Learn

Building a Search GPT with Dynamiq

Oleksii Babych
November 3, 2024

The following article explores how to create a search-driven application, "Search GPT," using Dynamiq’s library. We'll demonstrate three different backend architectures to process and respond to user queries in real time, leveraging both programmatic and visual approaches to configure Dynamiq workflows. The article also includes a Streamlit-based frontend, providing a user-friendly interface for testing and refining our search tool.

Project Overview and Goal

This project aims to create a Search GPT application using Dynamiq to power a flexible, intelligent search backend. By using Dynamiq's workflows, agents, and tools, we can design three distinct backends that showcase Dynamiq's capabilities to process queries and generate accurate search results in various ways:

  • Approach 1: Building a straightforward workflow using the Dynamiq UI, deployed as an API endpoint for search processing.
  • Approach 2: Implementing the workflow using Dynamiq's code library to manually set up nodes and tools.

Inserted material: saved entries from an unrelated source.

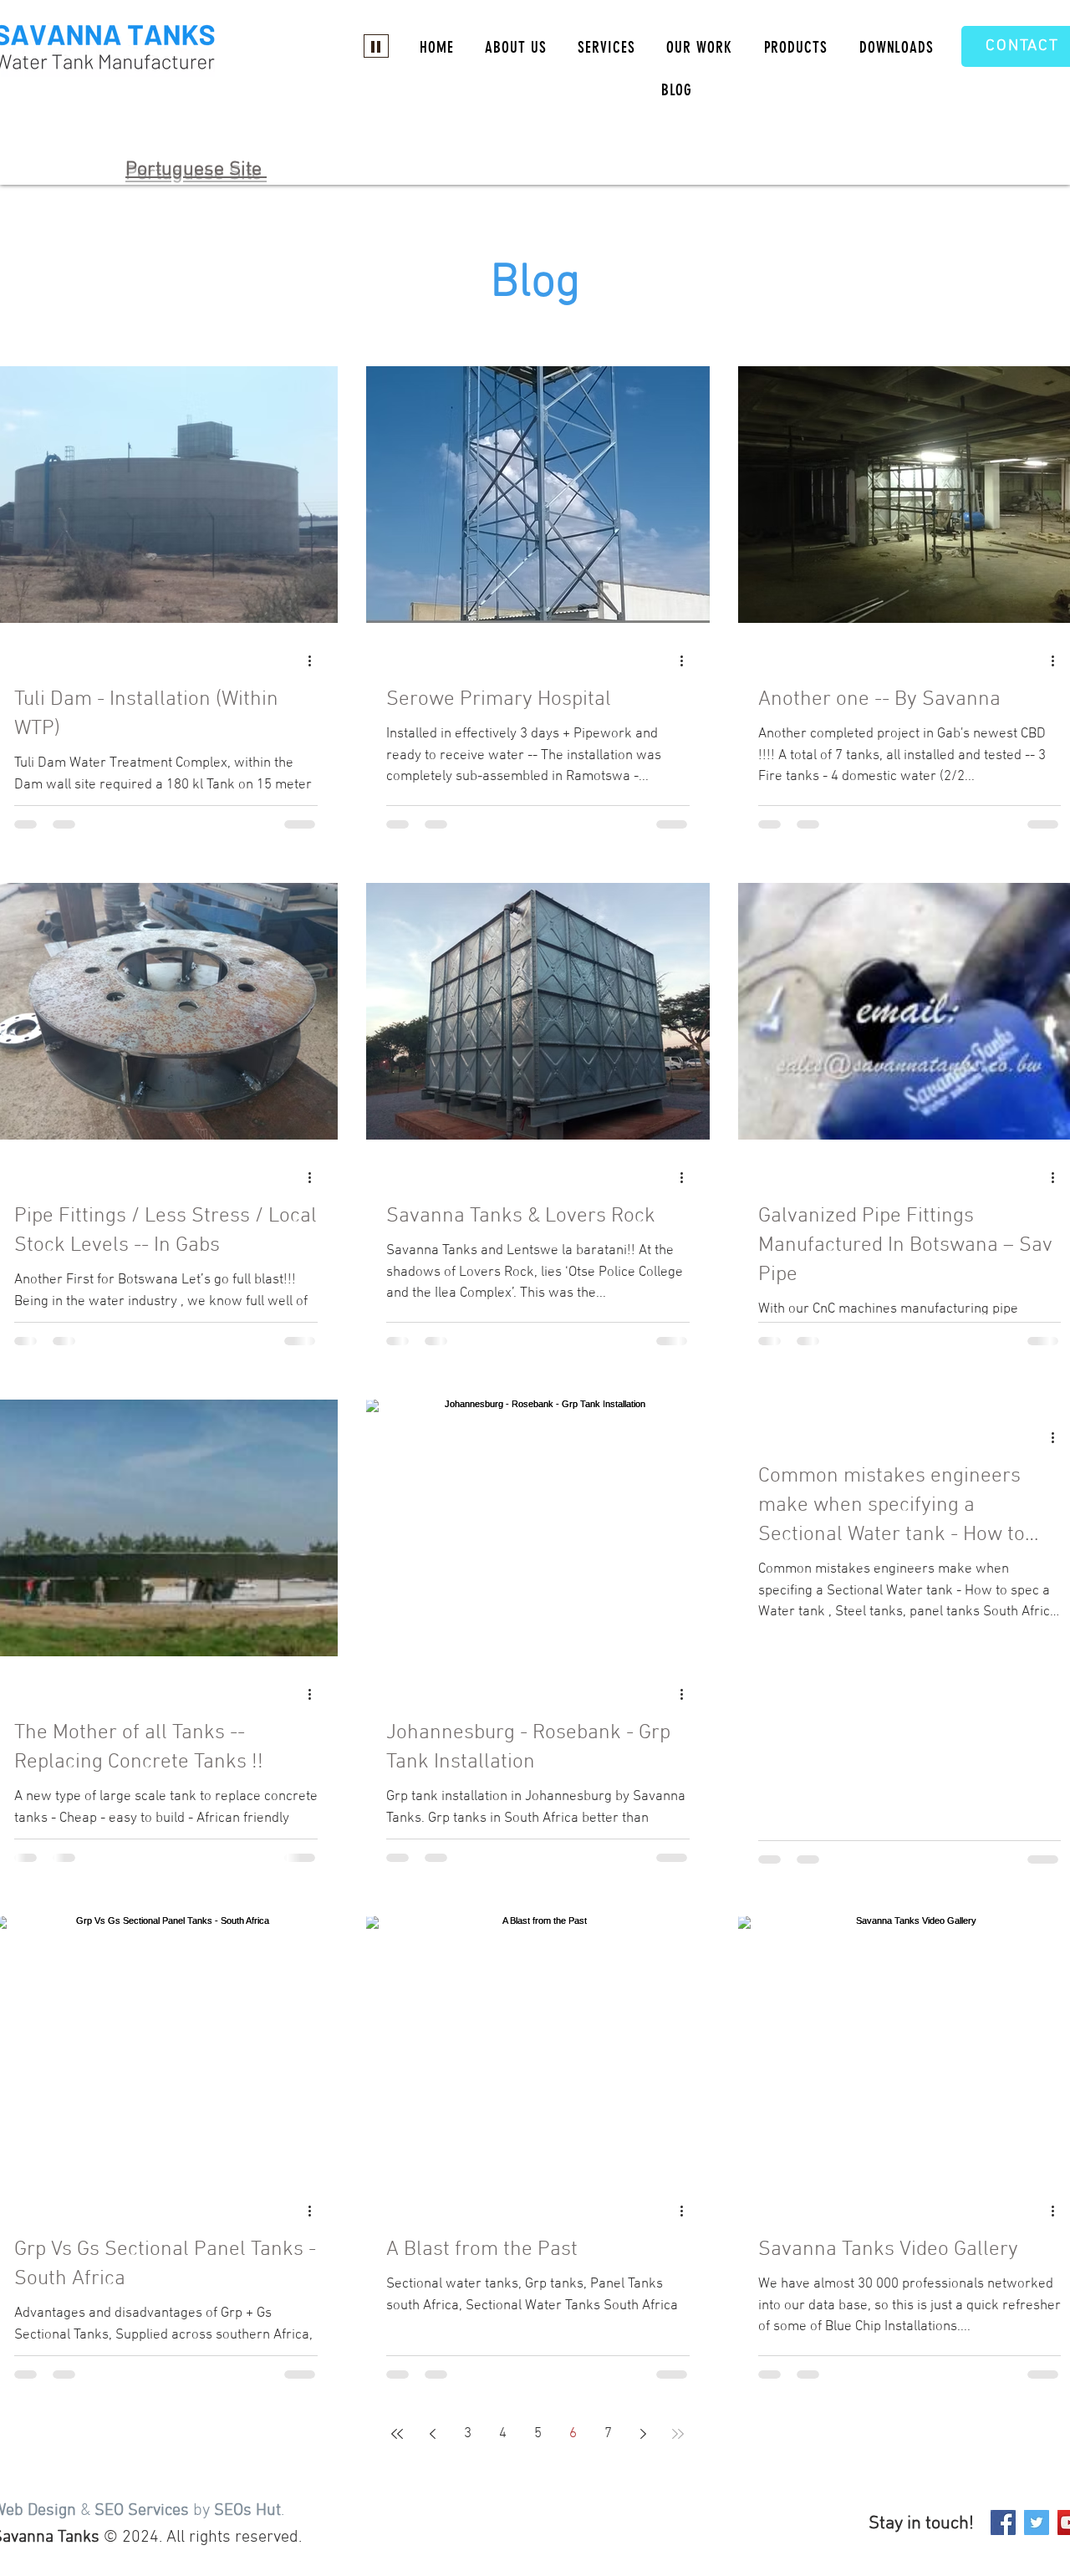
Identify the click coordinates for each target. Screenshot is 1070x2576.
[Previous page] (432, 2434)
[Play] (376, 46)
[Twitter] (1036, 2522)
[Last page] (678, 2434)
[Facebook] (1003, 2522)
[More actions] (315, 660)
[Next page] (643, 2434)
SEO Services (141, 2511)
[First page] (397, 2434)
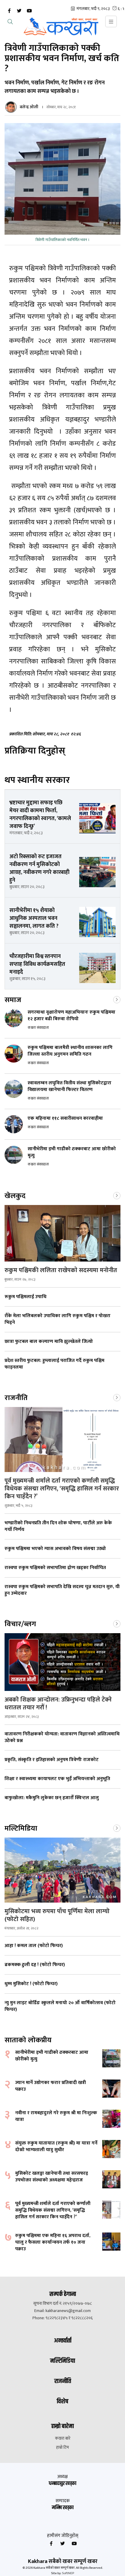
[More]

The goal is to demonstrate how each approach offers unique strengths for different needs, from simplicity and ease of deployment to highly customizable logic.

Project Structure and Files

File Overview

  • README.md: Project documentation.
  • app.py: Streamlit app frontend, handling query input and displaying search results.
  • run.sh: Script to launch the application.
  • server.py: Server logic for Approach 2, defining nodes, agents, and workflow in code.
  • server_via_dynamiq.py: API-based server for Approach 1, connecting to Dynamiq UI-generated endpoint.

Directory Structure


search-gpt/
├── README.md
├── app.py
├── run.sh
├── server.py
└── server_via_dynamiq.py
    

Approach 1: Dynamiq UI-Based Pipeline

To set up a simple and efficient search workflow that processes user queries by rephrasing, retrieving relevant information, and synthesizing a well-structured response. The workflow involves:

Rephrasing the input query.

  1. Searching for relevant information.
  2. Synthesizing the response.
  3. Displaying the final output to the user.

Components Overview

The workflow uses the following components, as seen in the images:

  1. Input Node: Captures the user’s original query.
  2. Rephraser Agent: Rephrases the query to make it search-friendly.
  3. Search Tool (ScaleSerp): Queries the web to retrieve information based on the rephrased input.
  4. Writer Agent: Synthesizes a clear and structured response from the search results.
  5. Output Node: Outputs the final answer back to the user.

Each component is represented as a node in the Dynamiq UI, with connections between them defining the data flow from input to output.

Step 1: Set Up the Input Node

  • Purpose: This node serves as the entry point for user queries. It receives the raw input, such as "Tell me about the current status of the Apple stock."
  • Configuration:some text
    • Field: input (of type string for query text)
    • Placeholder: "User query here"
  • Connection: The input node is connected directly to the Rephraser Agent to pass the query for rephrasing.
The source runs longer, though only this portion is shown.